As I said, 4800 MPPS got pulled out of somebody's rectum. That is not the fill-rate. Even if it were, fill-rate numbers will mean nothing. A large factor is going to be pipeline effiency with DX8."


I doubt it is the number either, but can you say for absolute certainty that it isn't? You seem a lot more sure in this thread then you have in the past-

"Well I wouldn't say that number is BS as it is a possible number, just they'll never reach it (like with the GTS). However, what is BS is that it is coming out this year. It ain't done. People just don't seem to be able to get that."

Link.

If the chip has just taped out, and that is a big if, how can anyone say for sure? I think the odds are very slim that they will hit that number, though they may in a heavily optimized benchmark using an "effective" rating.

"As for multi-sampling, it is the def. that most all other engineers use these days, which involves the reuse of a single texel value for each sample."

Do you consider that progress? In terms of performance it has its' benefits, but the quality is extremely poor compared to what is now defined as SS in every implementation that I have ever seen. Is there anything you can say about how they will implement this with acceptable quality that you are not under NDA on? Blurring has been a serious issue with AA based on reusing the same texel data, anything you can say on how they are going to avoid it?
 

DaveB3D

Senior member
Sep 21, 2000
927
0
0
Ben,

Yes I'm sure about the spec not being 4800 MPPS. Even if you look at Abrash's article, you need like 10x overdraw to get the 4x improvement they are talking about, if this were a real number.. and I think that article is probably overly optimistic.

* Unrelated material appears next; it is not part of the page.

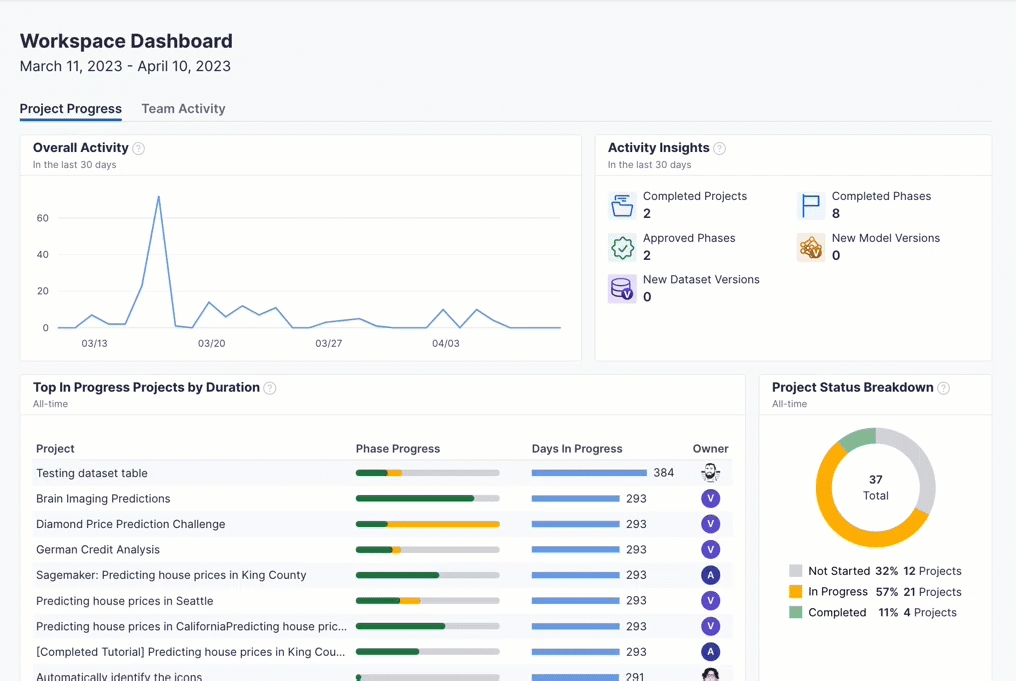Click the Phase Progress bar for Diamond Price Prediction
The height and width of the screenshot is (681, 1016).
[427, 524]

There shouldn't be any issue with blurring unless it is a poor implementation (or somebody screws with the mip-map bias). Multi-sampling does not have any inherit blur factors. So just by doing that, there shouldn't be an issue. Now there is the overall issue of quality. Super-sampling, on a whole, delivers better results, as multi-sampling doesn't help texture AA (so with multi-sampling your textures look identical to the way they do w/o AA). However, advanced filtering (high-tap anisotropic) types combined with multi-sampling will actually give improved results over super-sampling with bilinear filtering.
 

BenSkywalker

Diamond Member
Oct 9, 1999
9,140
67
91
Dave,

How exactly is this type of multi-sampling supposed to work? I am curious, multi-sampling in the past has been used for creating a motion blur type of effect in moving images(by reusing texel data) and did work on everything on the screen, just blurring it all(though very slight compared to the type of blur that 3dfx uses in the T-Buffer).

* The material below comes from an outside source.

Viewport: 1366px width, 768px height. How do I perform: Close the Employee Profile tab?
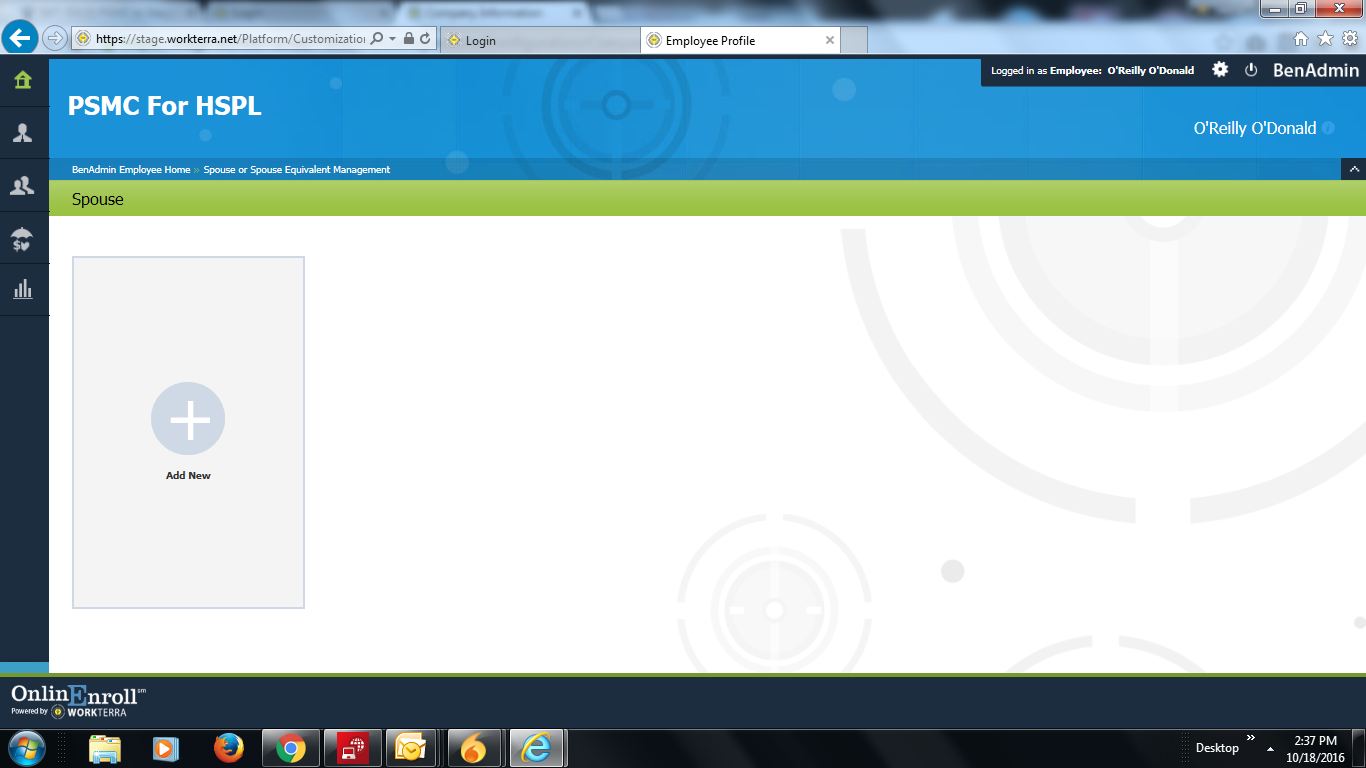coord(829,40)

What you are describing sounds like it would have no advantage over L&E AA that I can think of, why waste the die space? If you are going to rely on high tap(16?, 32?, more?) anisotropic and mips to handle texture AA, why not utilize L&EAA instead of MS? I'm asking as I am curious how they are going to deal with the issues(and why I asked if you are NDAed on this topic).
 

Ferocious

Diamond Member
Feb 16, 2000
4,584
2
71
hehe, I'm still waiting for Nvidia to make a gaming card as good as a 3dfx product.

I think their next one might finally be it...since their developers have been using their cards as the standard for over a year now.

But I'm not holding my breath.
 

_Silk_

Junior Member
Mar 2, 2000
22
0
0
Actually, by looking at several rumors floating around from various sources and then an OFFICIAL X-Box spec and an interview with J Allard of Microsoft, I'd say the 4800Mpix/sec is the truthful spec for the NV20.

J Allard revealed in his interview that the X-Box is not based on the NV25 as originally expected but in fact the NV20. They call the chip for the X-Box the NV2A - I'm speculating that's its just an NV20 with an extra 10million transistors for NorthBridge and Memory Controller features.

Then by looking at the X-Box OFFICIAL spec from Microsoft, you see that 4800Mpix/sec number again.

This is how it's obtained according to several rumor sources: (take it for what you will)
300Mhz chip with 4 Pixel Pipelines

Now that only gives you 1200Mpix/sec - but the chip has some sort of HSR (hidden surface removal). They assume an average overdraw factor of 4, thus arriving to the 4800Mpix/sec number.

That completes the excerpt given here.